The participative leadership style is considered to be the most balanced one. It increases manpower productivity, while giving the freedom of expression at the same time.
- The team members are encouraged to share their thoughts and participate in making critical decisions.
- This increase in participation of the employees, makes them feel more driven to work, thus increasing the company's output.
- The main advantage is that this technique promotes the development of potential leaders, amongst the team members.
- There are many minds involved in the decision-making process, and hence the decision is certainly well-thought upon from all angles, ruling out the possibilities of taking a wrong decision.
- The creativity aspect of the employees' personalities is also tapped, thus increasing the quality of ideas that are put forth by them.

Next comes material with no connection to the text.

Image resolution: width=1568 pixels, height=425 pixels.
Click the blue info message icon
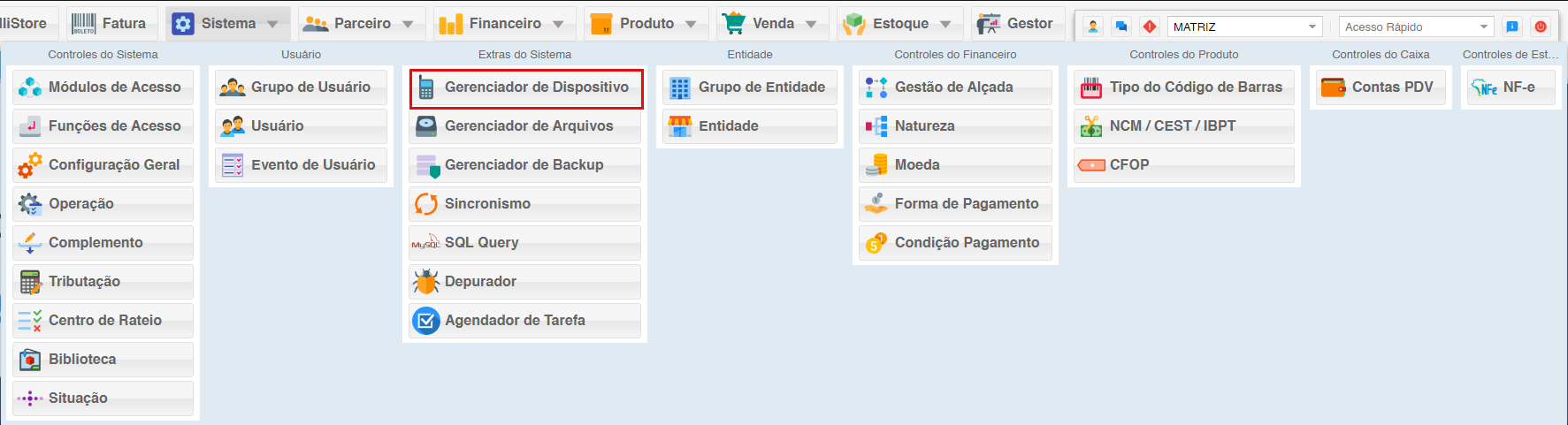1512,27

- It gives the employees more than one reason to stay back in the firm, thus increasing the retention rate.
- The theory of collective decision-making might slow down the process of achieving targets. It requires time for the brainstorming sessions to take place. Also, the participants of the sessions also need time to deliberate and come to an unanimous decision.

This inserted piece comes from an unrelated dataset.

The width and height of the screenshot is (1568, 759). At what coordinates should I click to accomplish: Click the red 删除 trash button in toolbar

- Secrecy of the information that is shared and the decision that is taken cannot be guaranteed. If the project is of utmost importance to the company and the related information needs to be safeguarded, this style of leadership might not work in the favor of the company.

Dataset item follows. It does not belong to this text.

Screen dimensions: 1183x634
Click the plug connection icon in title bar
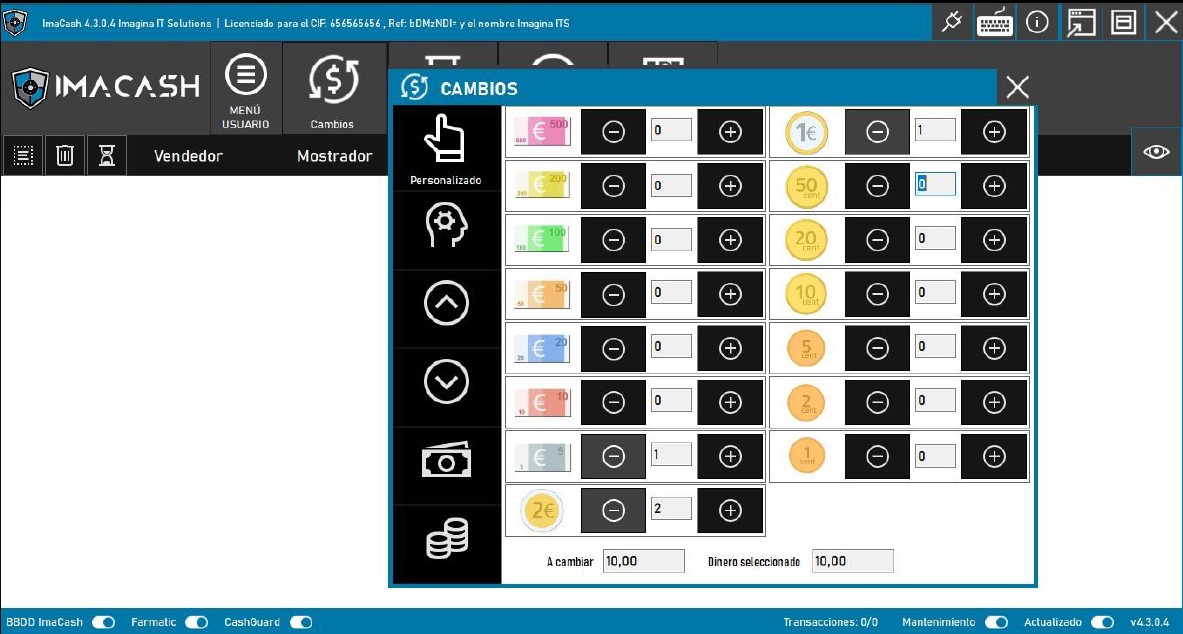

- This leadership style might not work for companies that have huge manpower. To involve so many people in the decision-making process, is not practical.
- If the project requires extensive knowledge in a particular area, involvement of employees with no/less knowledge in the field will be of no use. Instead, the entire decision-making process will be delayed.
Both Lewin's and Likert's participative leadership models and theories focus on the primary aim of getting the team members involved in the decision-making procedure.
Where Participative Leadership Works
Let us consider a small firm which is in the business of taking outsourced marketing projects. A particular team 'A' consists of thirty members excluding their leader/manager. The team has been assigned the task of initially presenting a rough draft of an AIDS awareness campaign to the client, and then eventually to take the project to its completion stage.
The manager calls for a team meeting, where he discusses the clients needs and allocated budget plan for the same. The team members are asked to share their ideas and thoughts about the project. After conducting several brainstorming meetings, a rough draft is created by mutual consent, and the same is presented to the client.
After client's approval, the entire team works on completing the project and making it a success. The employees show increased enthusiasm and determination towards their job responsibilities. The manager is also satisfied as the targets are achieved and the project is implemented successfully.
In such situations the participative leadership works best in favor of the company, and also that of the employees.
Where Participative Leadership Doesn't Work
Let us take an example of a manufacturing unit with thousands of employees. The unit is a subset of a multinational firm. The unit is given the target of producing around 100 cars per week. It is practically impossible to take the consent of each and every employee, who works in the unit, for finalizing the production schedule as the manpower number is huge.
In such cases, usually the middle and the top management employees are involved in making the decision. The decision that is taken, is then passed down to the lower management and the worker class.
In such cases, this style of leadership does not come handy. If implemented, the entire decision-making process might get hampered, thus increasing the waiting time and production cost.
If this leadership style is adopted by managers, the employees are more likely to use their skills and capabilities to the fullest. With this technique of effective leadership, it is certain that the employee output would increase substantially.